24.09.2009 11:32:23

FOKUS: Hamburger Hafen sucht Ideen und Investoren für Terminal

Von Kirsten Bienk DOW JONES NEWSWIRES HAMBURG (Dow Jones)--Der Hamburger Hafen geht bei der Ausschreibung neuer Projekte ungewohnte Wege. So sucht die Hamburg Port Authority (HPA) künftig auch international nach finanzkräftigen Investoren für Containerterminals und Grundstücke und hat für eines ihrer wertvollsten Areale sogar einen Ideenwettbewerb ausgeschrieben. Die Teilnehmer sind aufgefordert, innovative Konzepte für das geplante Central Terminal Steinwerder (CTS) einzureichen und so das dynamische Wachstum von Deutschlands wichtigstem Seehafen nachhaltig zu fördern.

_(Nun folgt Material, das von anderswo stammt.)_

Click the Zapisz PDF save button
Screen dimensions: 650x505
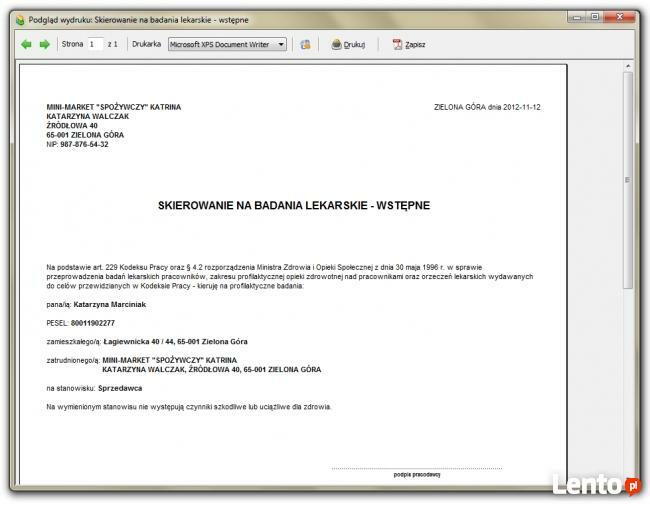pyautogui.click(x=408, y=44)
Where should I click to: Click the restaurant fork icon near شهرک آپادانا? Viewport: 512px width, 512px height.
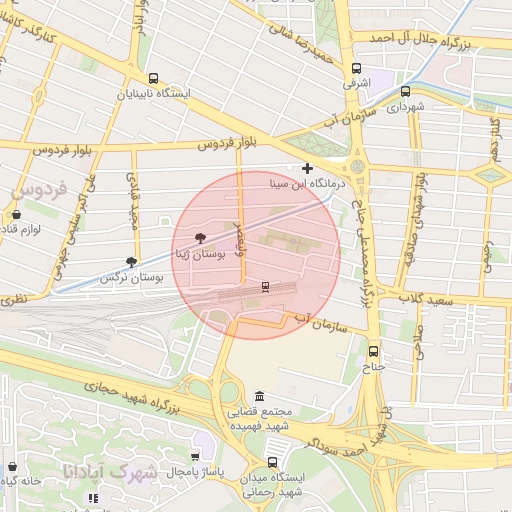pos(93,499)
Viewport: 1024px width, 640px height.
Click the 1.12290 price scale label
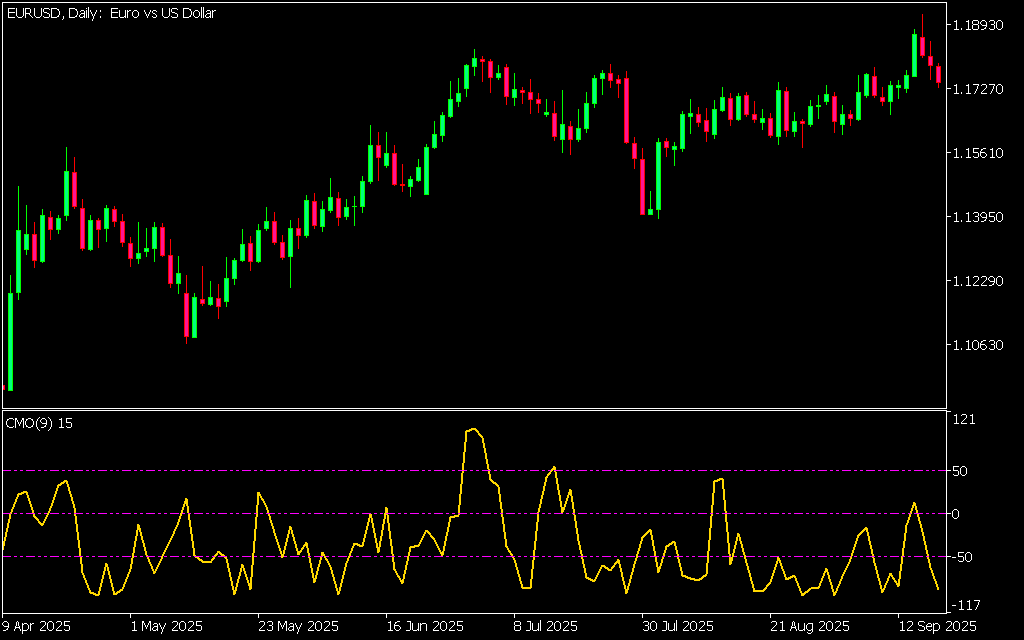tap(981, 281)
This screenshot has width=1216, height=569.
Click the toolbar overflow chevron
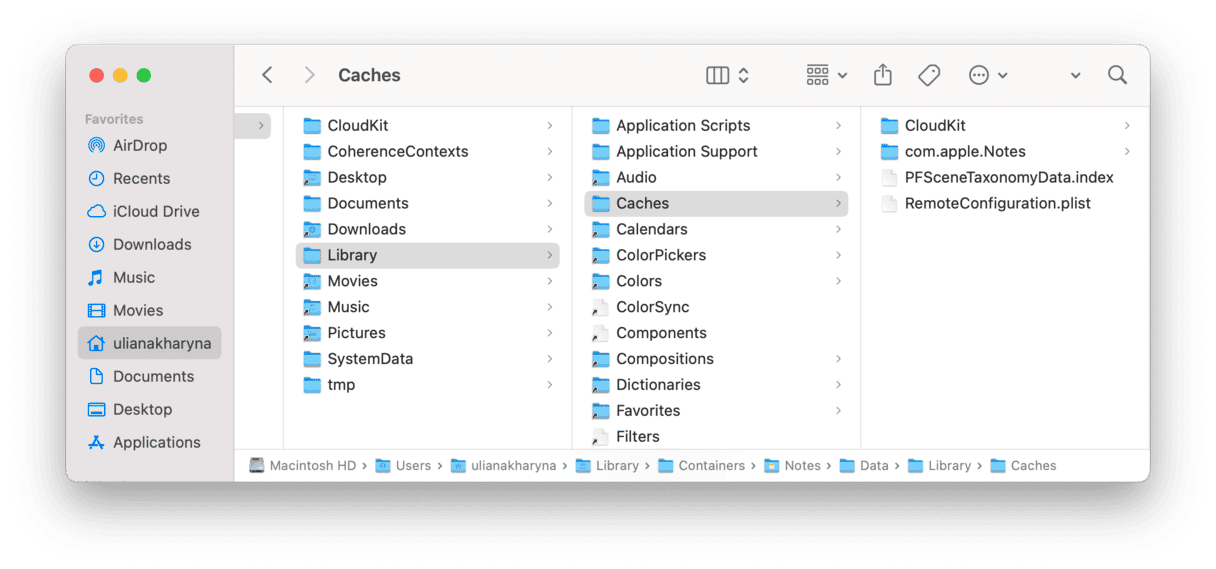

   Die Resonanz auf dieses so genannte Markterkundungsverfahren ist hoch. Mehr als 20 Interessenten wollen ihre Gedanken für eine verbesserte Nutzung der Wasser- und Landflächen zu Papier bringen. "Darunter befinden sich neben strategischen Investoren auch Baugesellschaften, internationale Terminalbetreiber, Reedereien, Projektplaner und Finanzinvestoren", sagte HPA-Geschäftsführer Wolfgang Hurtienne im Gespräch mit Dow Jones Newswires.

   Die Hafenbetreiberin will die Zahl der avisierten Konzepte aber auf eine "handhabbare" Menge begrenzen. Ende September informiert sie die Bewerber, die ihre detaillierten Ideen bis zum 6. November einreichen dürfen. Der Hafen in Antwerpen führt gerade einen ähnlichen Markttest durch. Erfahrungswerte liegen der HPA aber noch nicht vor.

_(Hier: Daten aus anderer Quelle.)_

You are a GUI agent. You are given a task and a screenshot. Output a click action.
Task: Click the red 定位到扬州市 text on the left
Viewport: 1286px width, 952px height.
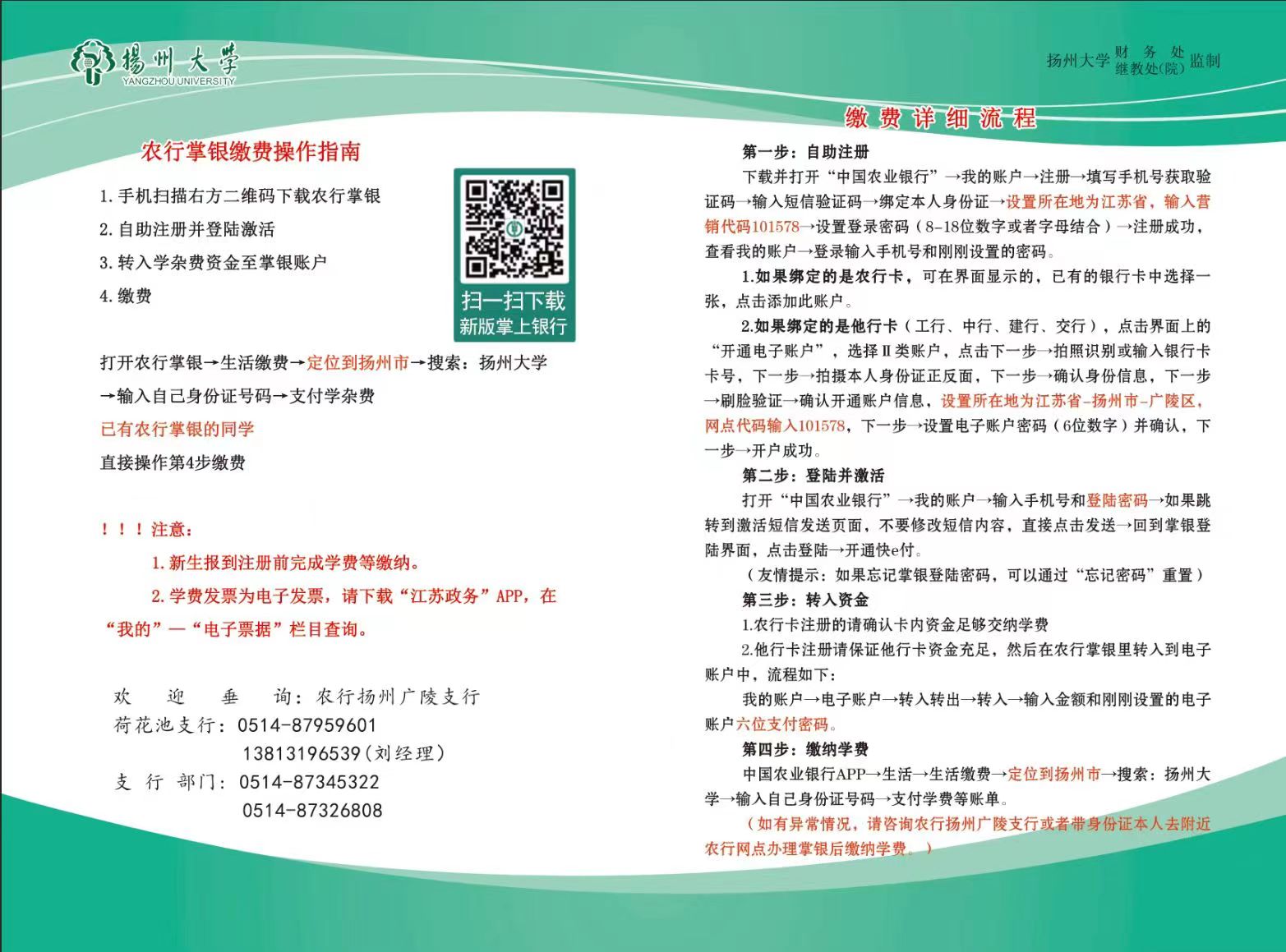tap(357, 363)
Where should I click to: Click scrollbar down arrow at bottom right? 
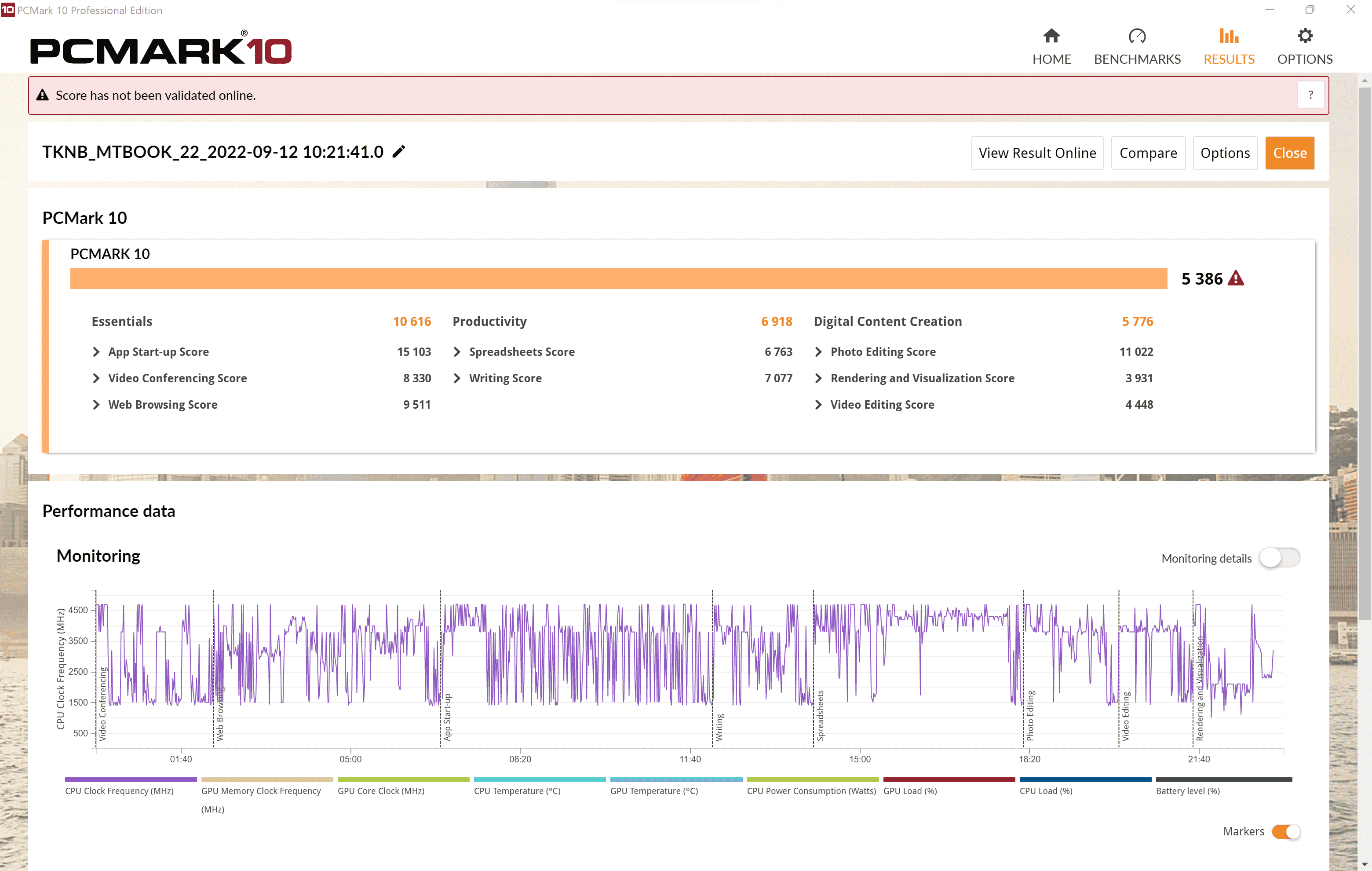(1365, 865)
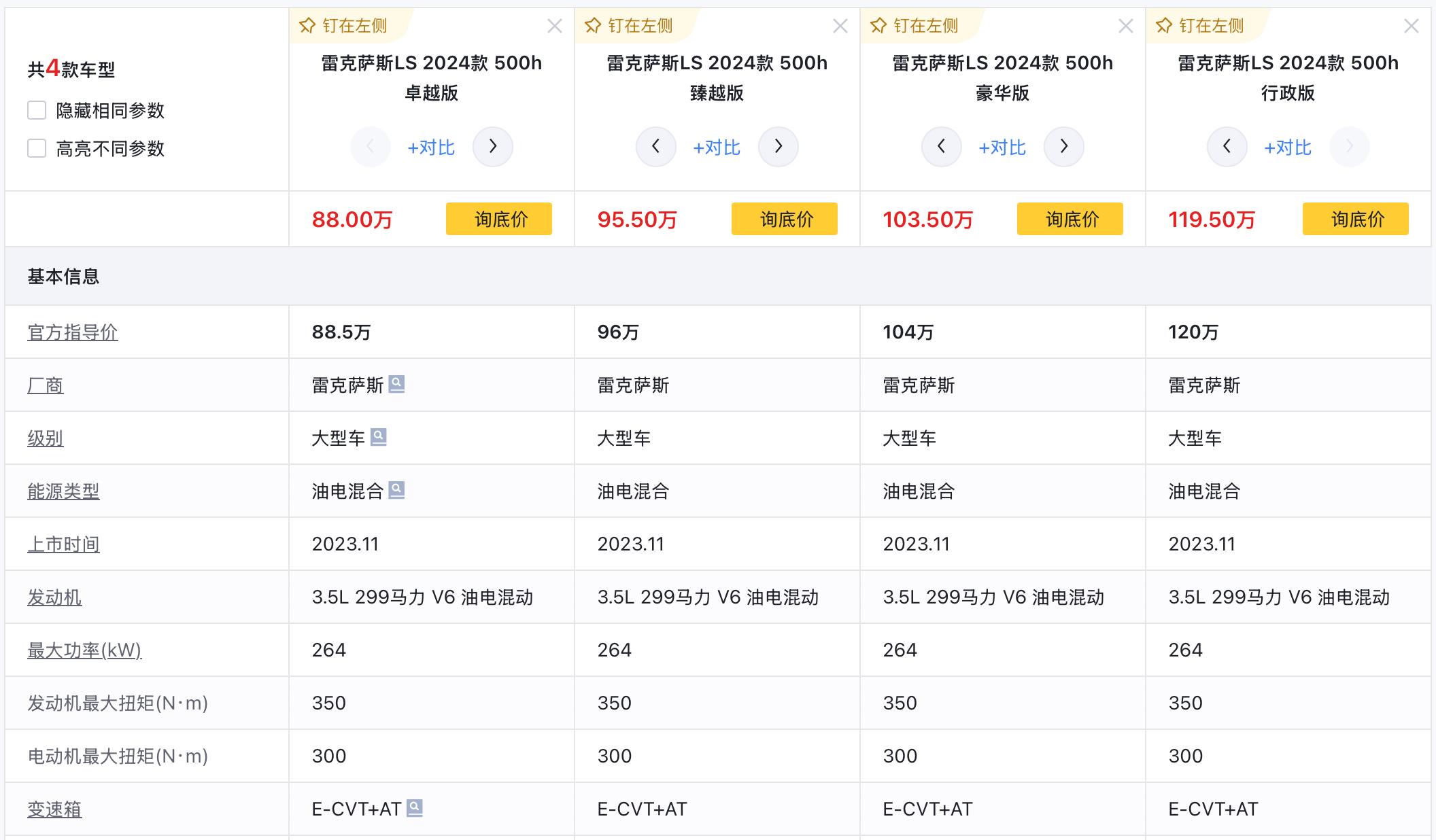Click pin icon on 卓越版 column

tap(307, 26)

   Das Ergebnis des Hamburger Wettbewerbs soll in den Hafenentwicklungsplan 2010 integriert werden. Mit dem ersten Spatenstich zur Umgestaltung des in die Jahre gekommenen Hafenareals rechnet die HPA 2013, mit der Inbetriebnahme der neuen Anlagen zwischen 2018 und 2020.

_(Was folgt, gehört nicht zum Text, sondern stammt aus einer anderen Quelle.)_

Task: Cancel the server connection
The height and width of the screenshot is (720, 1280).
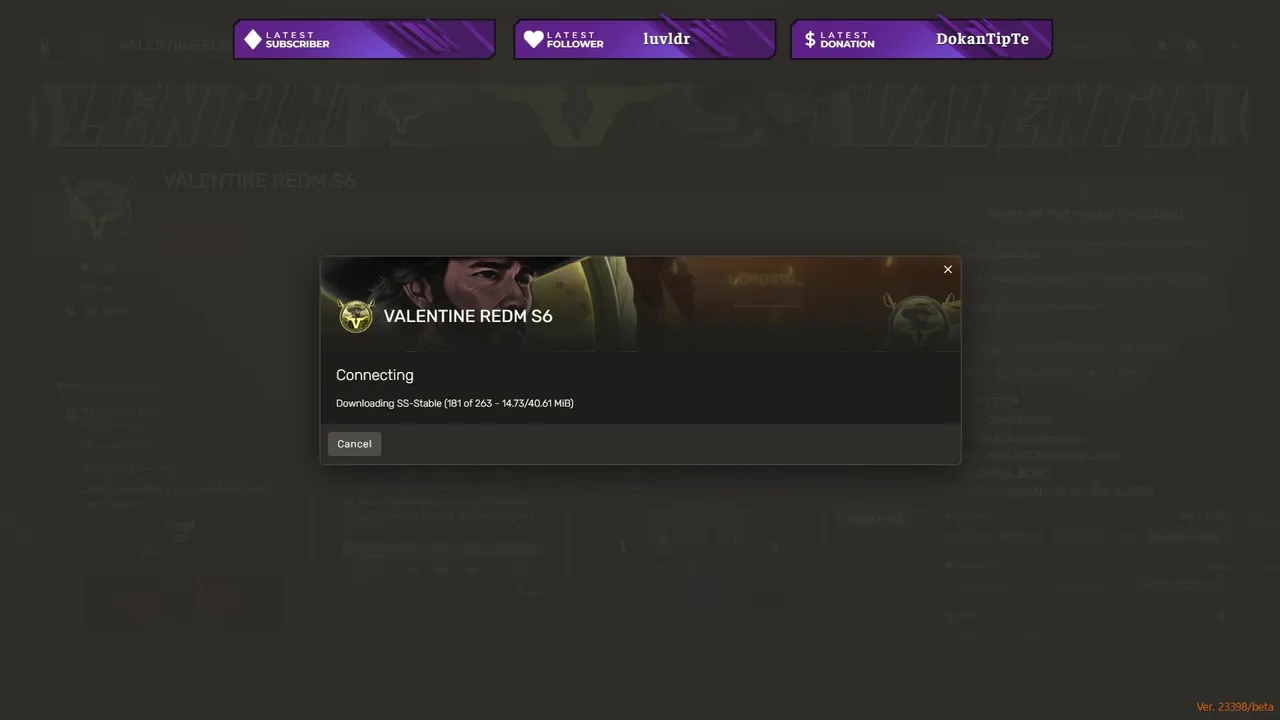Action: tap(354, 444)
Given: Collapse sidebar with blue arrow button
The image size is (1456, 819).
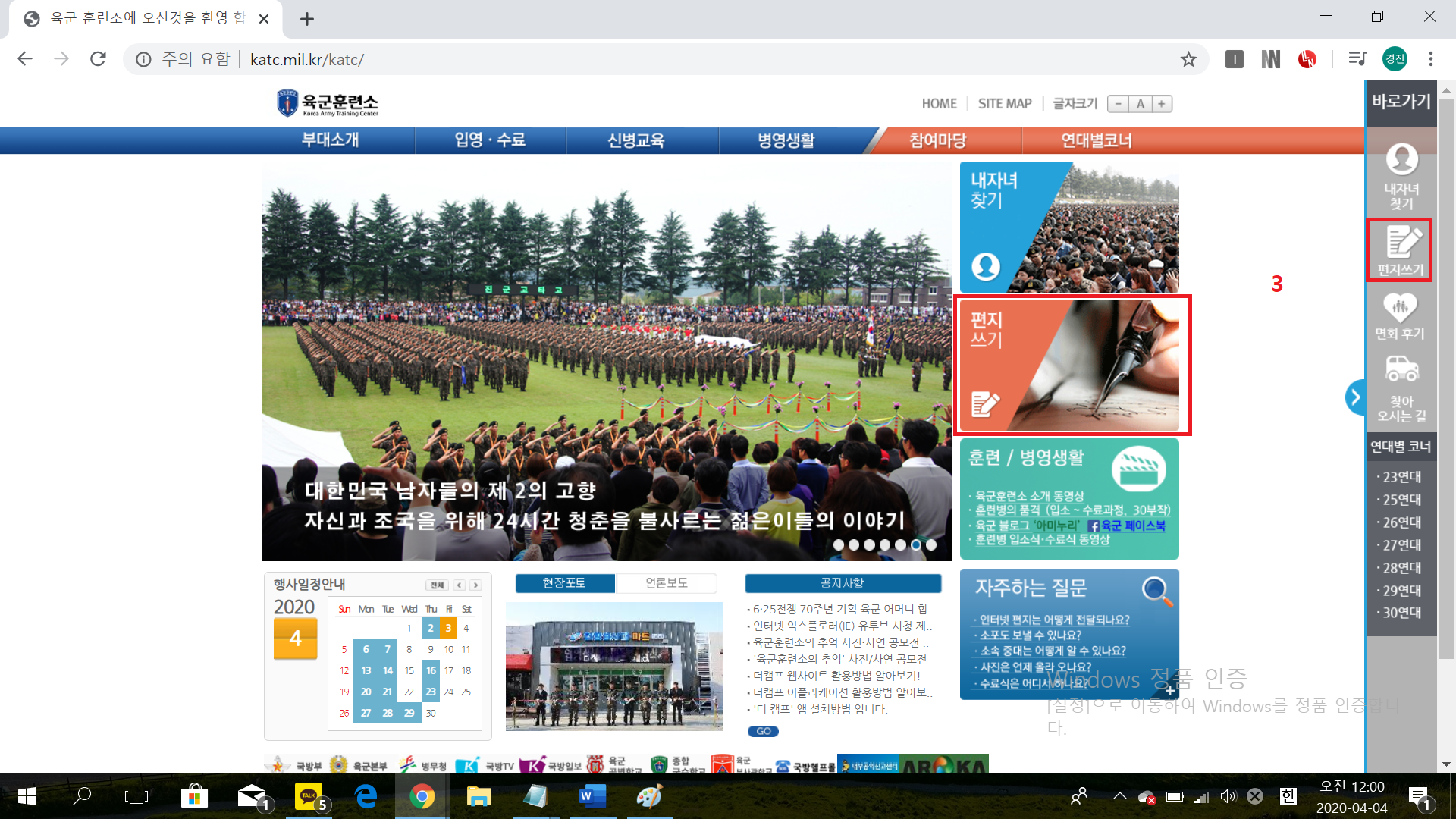Looking at the screenshot, I should tap(1354, 397).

   Der Hamburger Hafen hat international eine sehr große Bedeutung. In Europa ist er nach Rotterdam und Antwerpen der drittgrößte Hafen. Weltweit ist er der elfgrößte Containerhafen. Hier haben Singapur und Hongkong die Nase vorn. Rund 40% des deutschen Im- und Exports werden derzeit über Hamburg abgewickelt, weitere 23% über Rotterdam und 13% über Bremen. Fläche ist im Hamburger Hafen Mangelware, obwohl er rund 10% des Stadtgebiets einnimmt.

   In der Vergangenheit hat sich der Hamburger Hafen immer wieder den Anforderungen von neuen und größeren Schiffen angepasst. Terminals und Kaianlagen wurden vergrößert, das Hinterland für den Abtransport der angelandeten Ware ausgebaut. Den Großteil der privaten Investitionen übernahmen bisher allerdings heimische und bereits ansässige Unternehmen. So werden gegenwärtig die Containerterminals von der Hamburger Hafen und Logistik AG (HHLA), der Eurogate GmbH und der Buss-Gruppe betrieben. "Hamburger Lösungen" nennt die Branche die bisher durchgeführten Vergaben.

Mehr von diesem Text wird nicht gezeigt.